A Norwegian citizen arrested for attempting to scam a Latvian bank out of $2.5 million could face up to eight years behind bars if convicted.
Police said Jens Petter Viken, 40, attempted earlier this month to apply for a $2.5 million loan from Lativa's Transit Bank with what turned out to be a counterfeit credit guarnatee from Norwegian bank Den Norske Bank.
He was arrested July 7 in the Riga International Airport attempting to leave the country.
Inquiries from bank officials confirmed suspicions that the signatures on the credit guarantee looked false.
"We never issue any loans under a guarantee from any bank without checking it ourselves. We requested a verification from Den Norske Bank, and when the reply was negative, we called the police," said Transit Bank Vice President Davids Taurins. "He wanted to use the money for buying an enterprise, or a part of an enterprise here in Latvia, but it was not clear which one or why."

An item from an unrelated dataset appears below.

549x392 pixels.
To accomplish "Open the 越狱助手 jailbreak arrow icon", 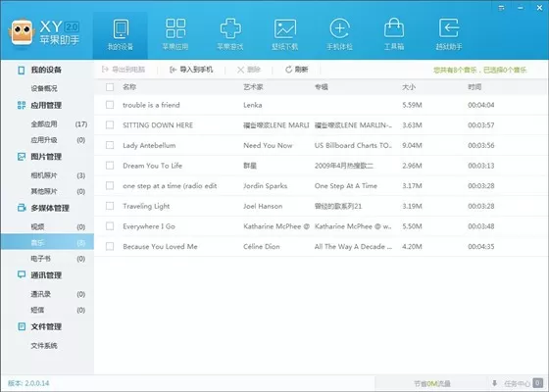I will tap(449, 28).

Viken previously took out a loan from Parex Bank, according to Christa Rubstein, international corporate communications liaison for the bank. She refused to verify the size of the loan.
This is not the first time that he has had a run-in with the law. In 1999, a court in Norway sentenced him to six months in jail for various tax crimes, forgery and falsifying bank documents.
Viken is behing held in Riga's Central Prison, where he is awaiting trial.
Bard Svendsen, councilor at the Norwegian Embassy in Riga, said embassy officials have been in contact with Viken.
"There is very little we can do for him at this moment. We just have to wait and see what the Latvian justice system will do," Svendsen said. "For obvious reasons, his relatives in Norway are also concerned."